Required action: Exclude the pictures and set down, unaltered, the lines from the one that holds "You are a GUI" through the end of the data.

Stored items:
————————
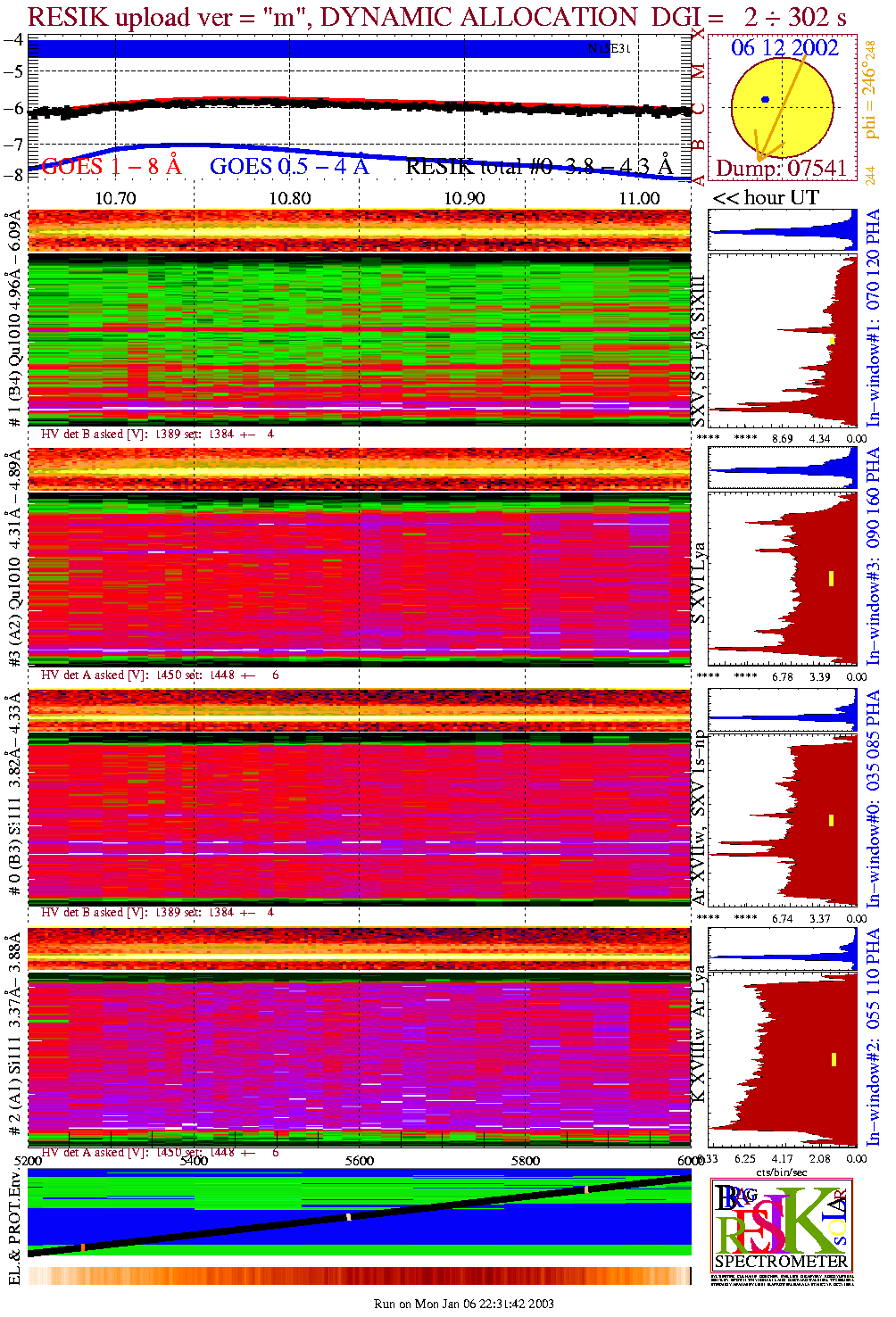Click the white marker on black diagonal line
Viewport: 896px width, 1317px height.
click(x=348, y=1216)
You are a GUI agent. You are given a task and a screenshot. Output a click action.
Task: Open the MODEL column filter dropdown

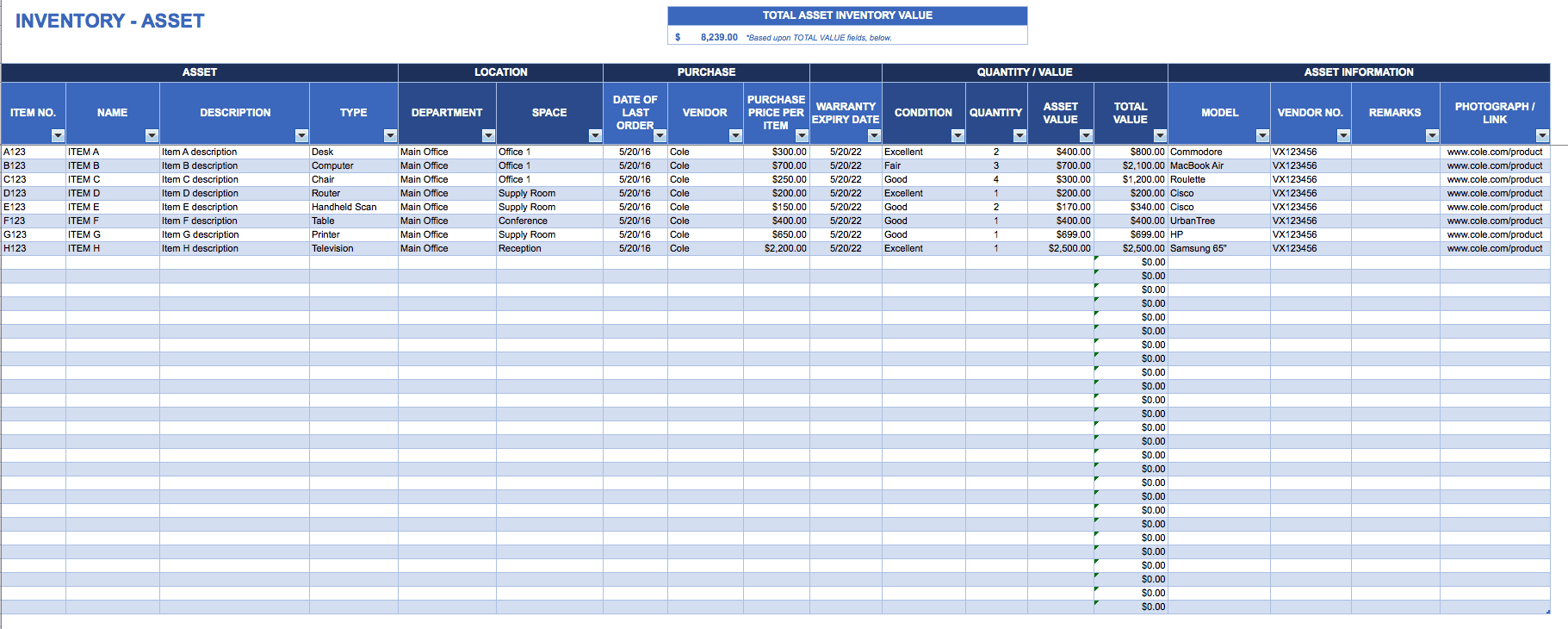tap(1262, 135)
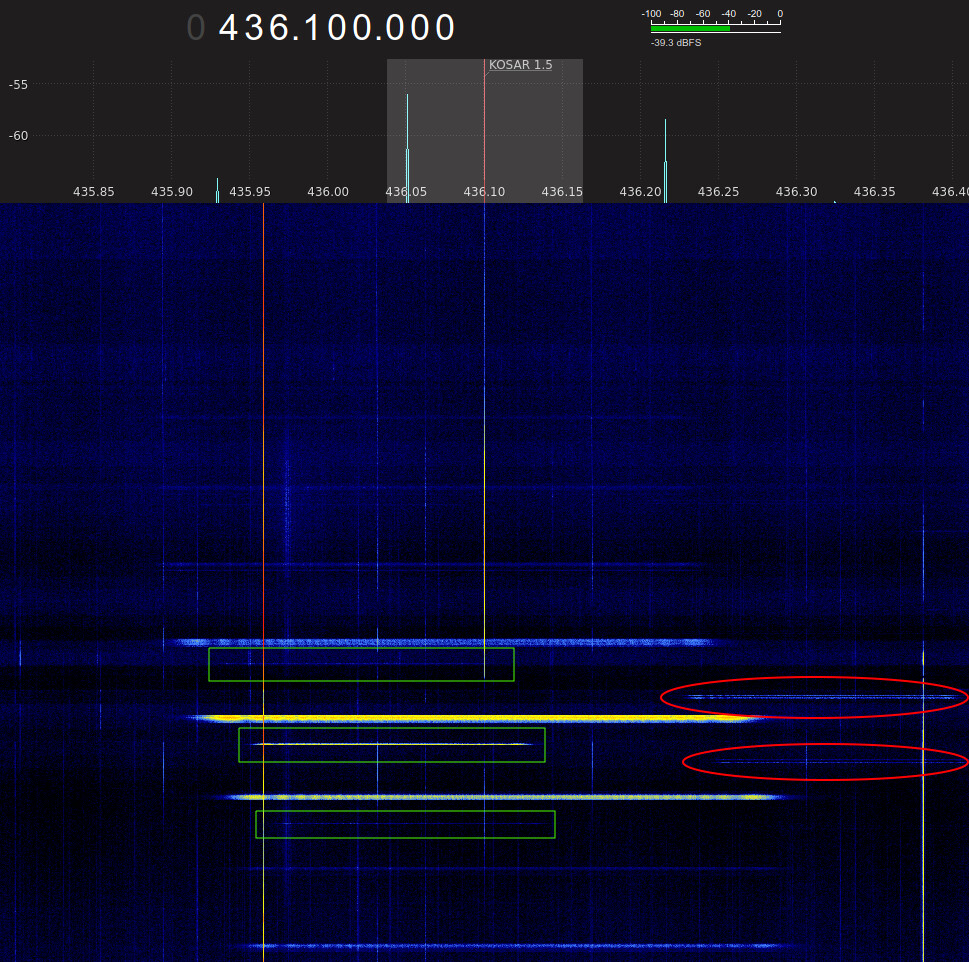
————————
Written response:
You are a GUI agent. You are given a task and a screenshot. Output a click action.
Task: Open the MODEL column filter dropdown

tap(1262, 135)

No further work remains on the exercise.